DATA PROVIDED
start
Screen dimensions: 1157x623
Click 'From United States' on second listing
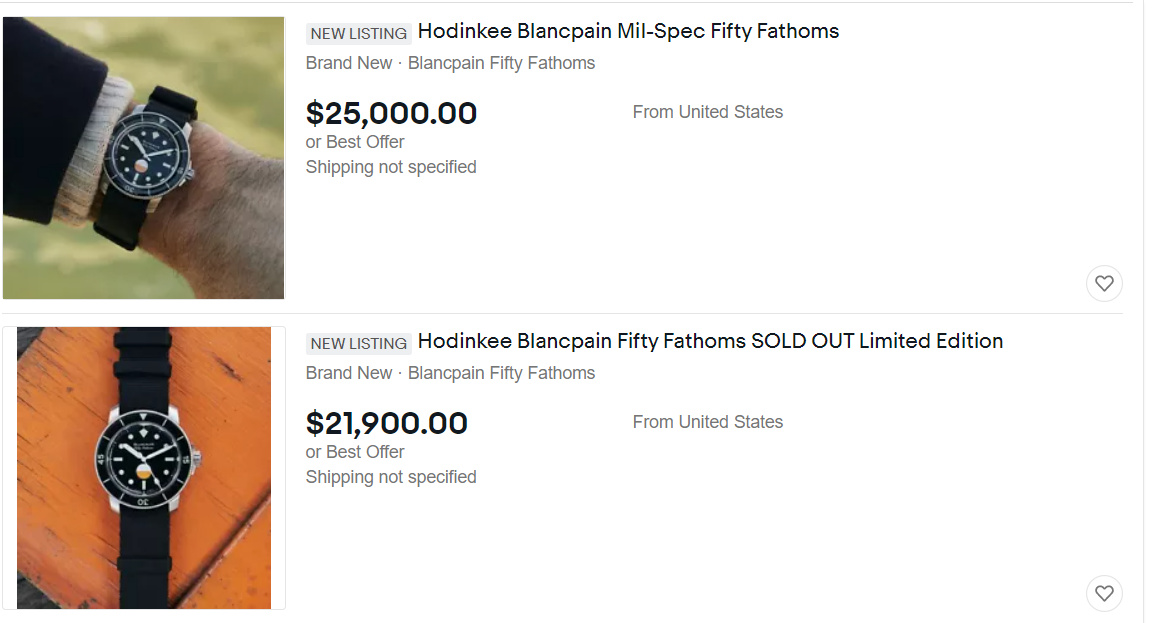708,422
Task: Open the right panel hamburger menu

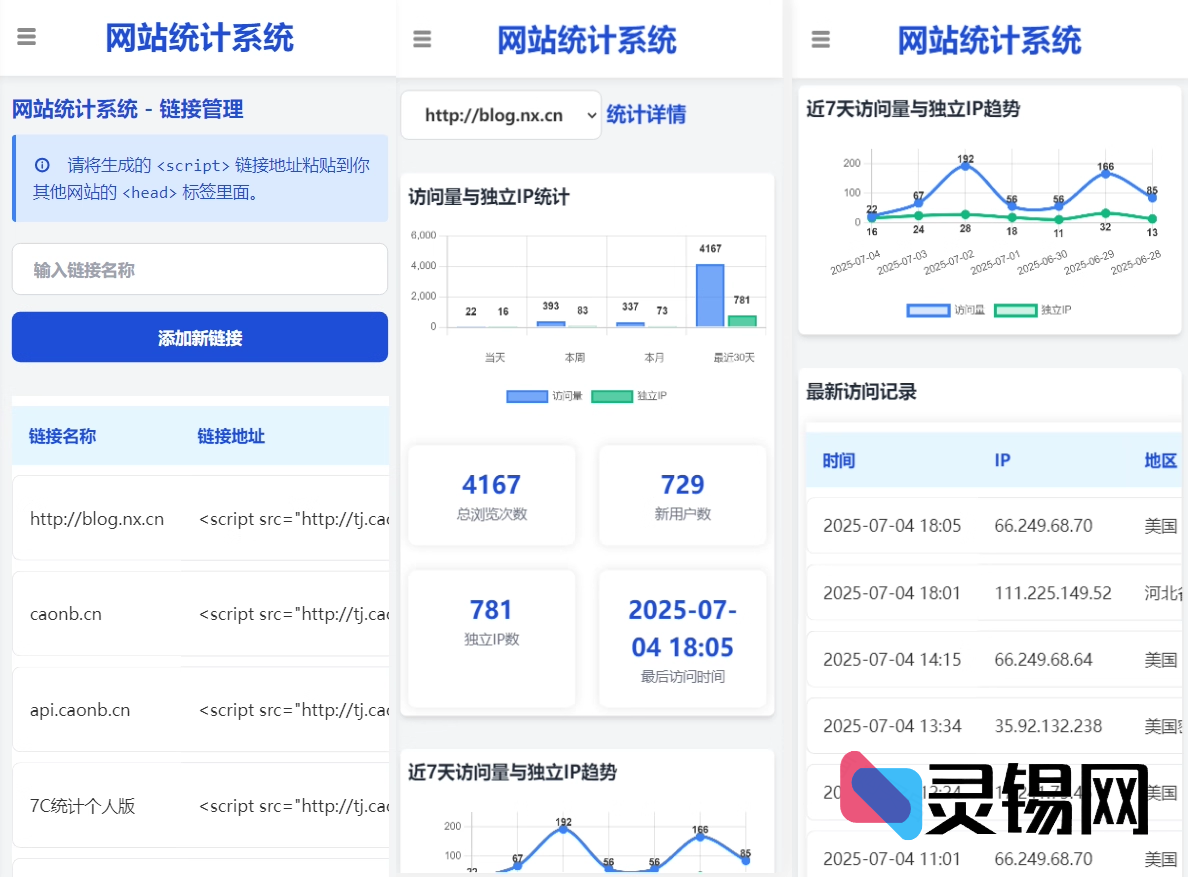Action: click(x=820, y=39)
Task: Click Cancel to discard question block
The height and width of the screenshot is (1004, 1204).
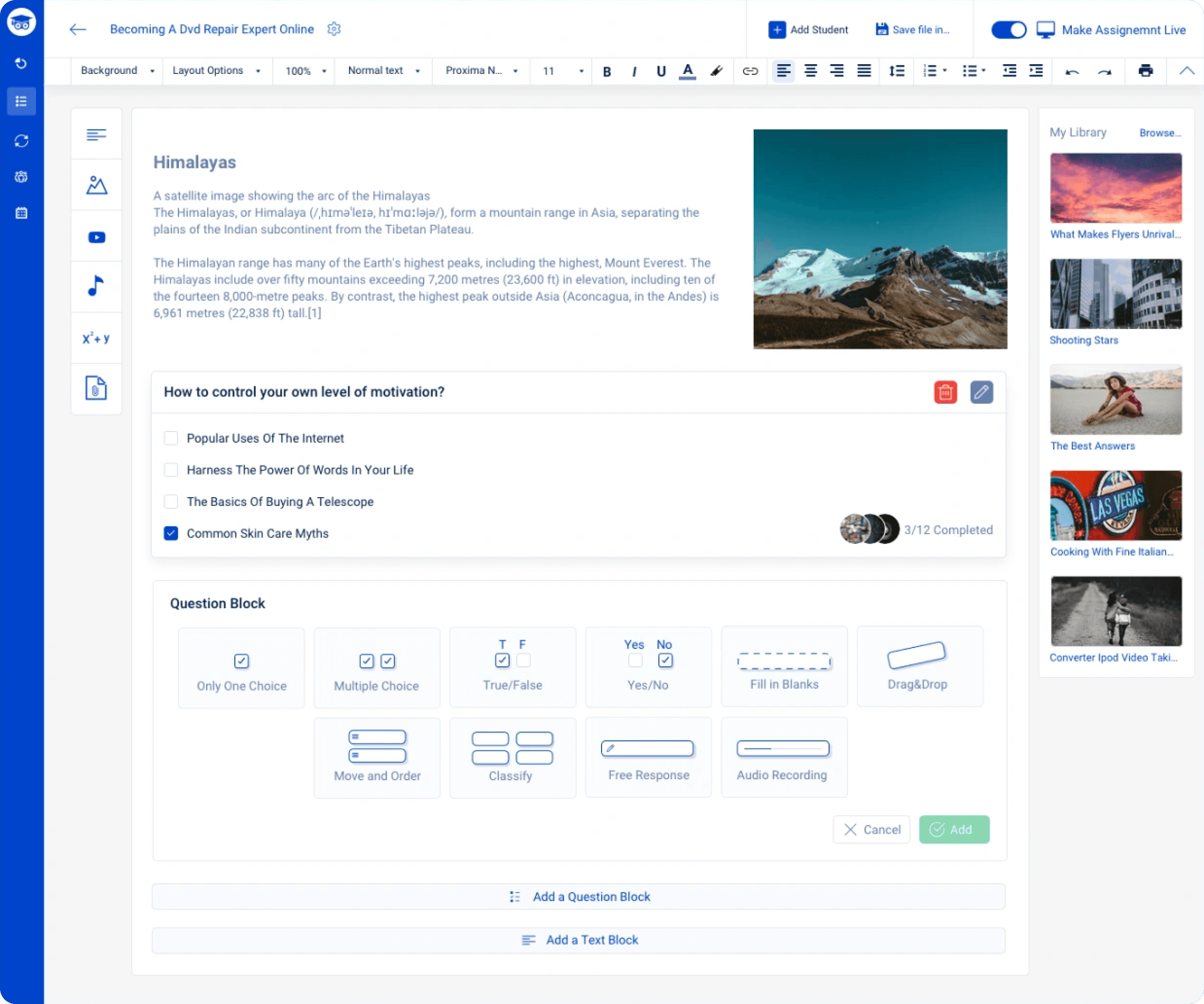Action: click(x=871, y=829)
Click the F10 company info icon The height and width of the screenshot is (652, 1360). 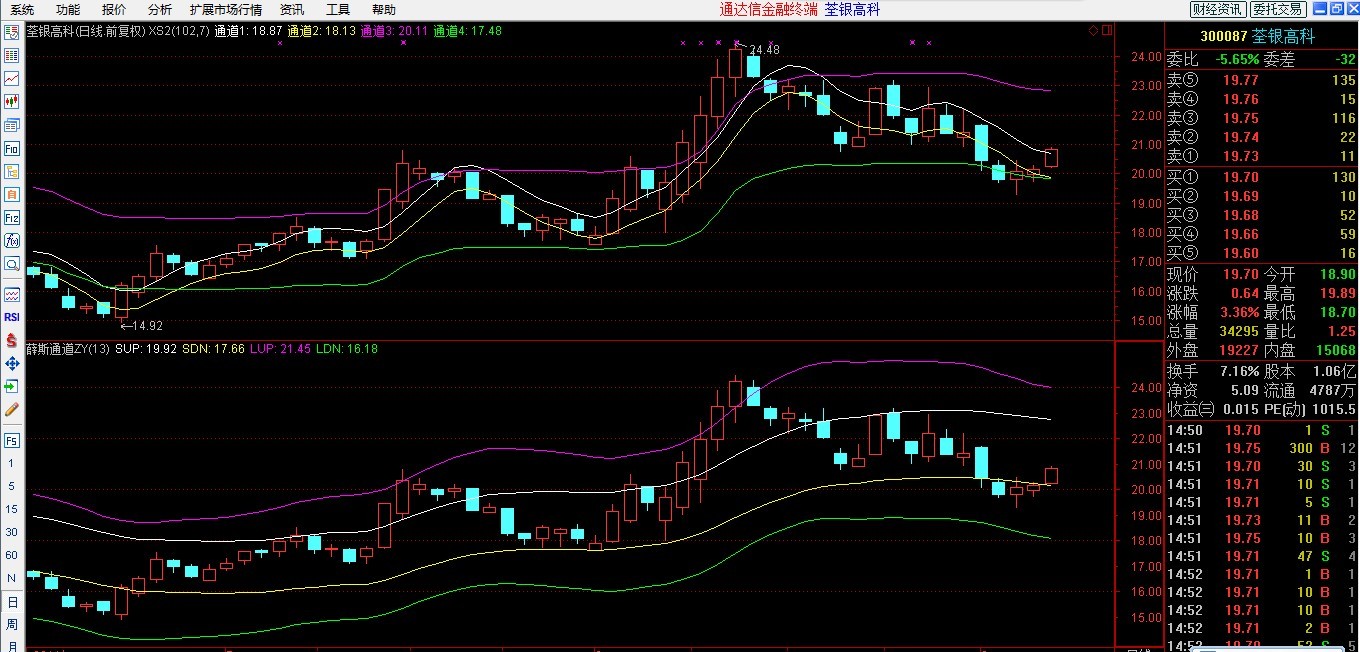[x=12, y=148]
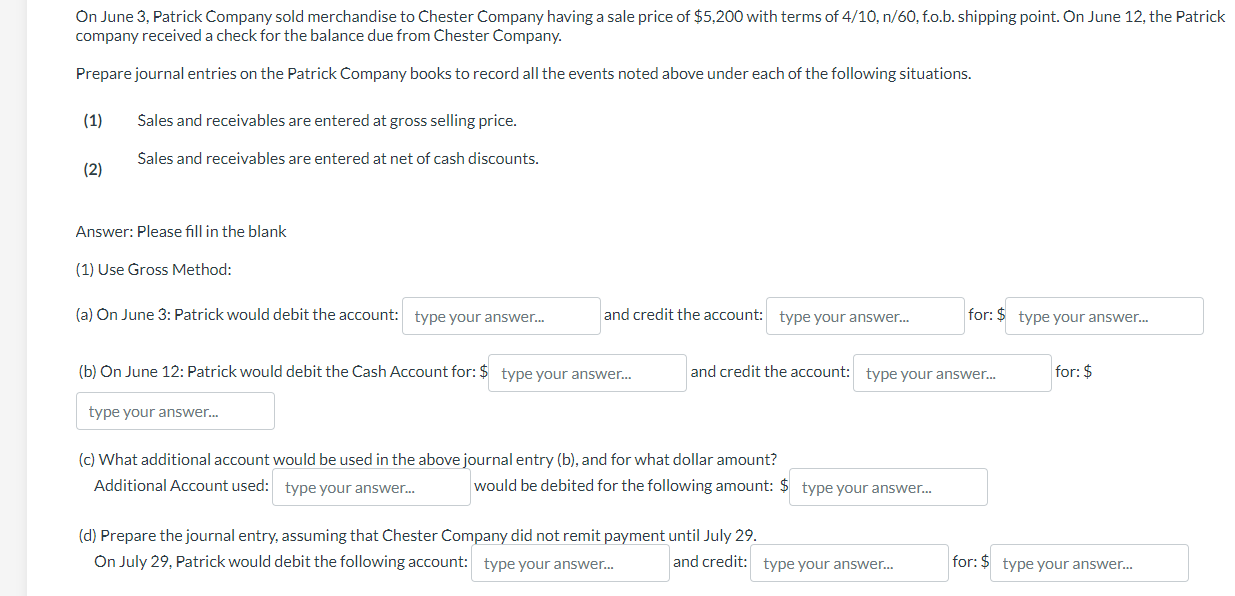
end
TASK OBJECTIVE
Reproduce the material verbatim from its first line up to and including the line that contains "Action: click(x=871, y=829)", leaving the pictures out.

THE OUTPUT
Screen dimensions: 1157x623
Click 'From United States' on second listing
708,422
Task: Open the right panel hamburger menu

Action: click(x=820, y=39)
Task: Click Cancel to discard question block
The height and width of the screenshot is (1004, 1204).
Action: click(x=871, y=829)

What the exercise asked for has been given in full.